Em contrapartida, as roupas utilizadas pela Yuugiri remetem ao uniforme utilizados pelo estudantes da era meiji, o que obviamente não é mera coincidência. Além disso, o modo como a saia praticamente separa o busto do restante do corpo apenas realçam seus seios fartos e o quadril, o que somado ao fato de que a zumbi volta e meia deixa um dos seus ombros expostos quando nessa roupa, dialoga com vários traços de sua personalidade, em particular com o fato dela ser uma cortesã, ou, mais especificamente, por suas habilidades artísticas estarem intimamente ligadas com a sua sexualidade.

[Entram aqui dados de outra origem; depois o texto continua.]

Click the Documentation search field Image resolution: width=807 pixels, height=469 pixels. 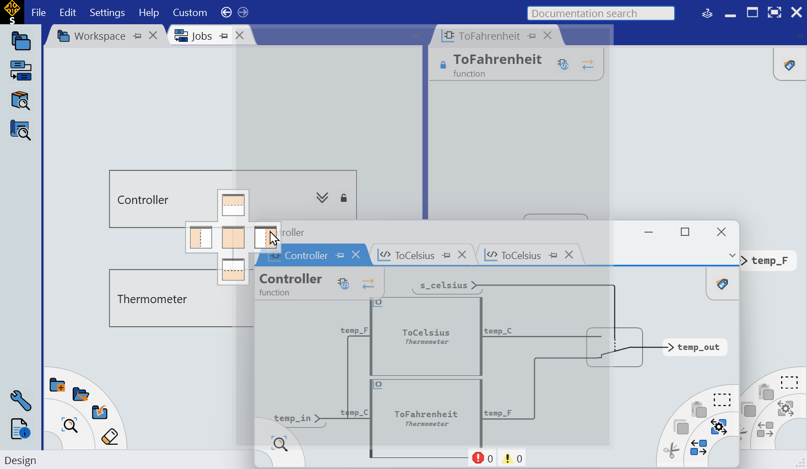click(x=600, y=13)
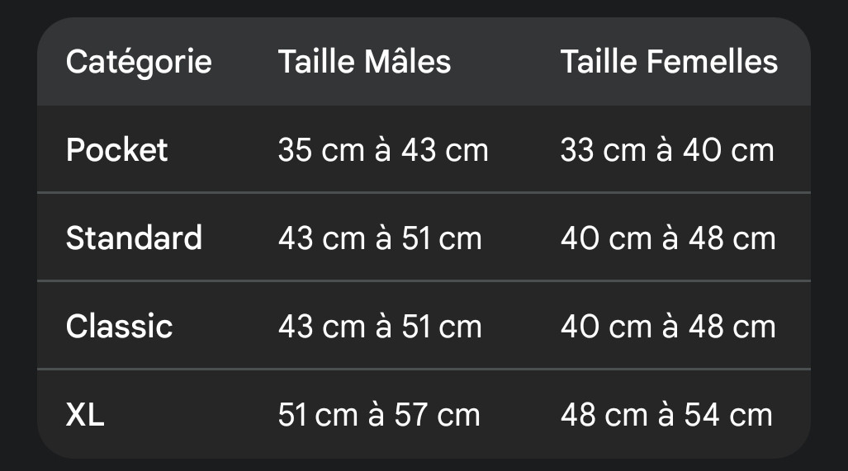Viewport: 848px width, 471px height.
Task: Click the divider between Standard and Classic rows
Action: (x=424, y=281)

Enquanto a personalidade de Saki é o resultado de um belo exagero do arquétipo da tomboy, a de Yuugiri brinca com a concepção da idol mais madura, e que serve como guia e conselheira para as outras garotas do grupo. E essa brincadeira se dá presente tanto no seu passado como cortesã que, apesar de não necessariamente se relacionar carnalmente com seus clientes, está obviamente ligado a uma maturidade sexual, como nos excelentes e literais tapas que ela distribui em diversos momentos da série, que são seguidos por conselhos já concluídos pelos personagens esbofeteados.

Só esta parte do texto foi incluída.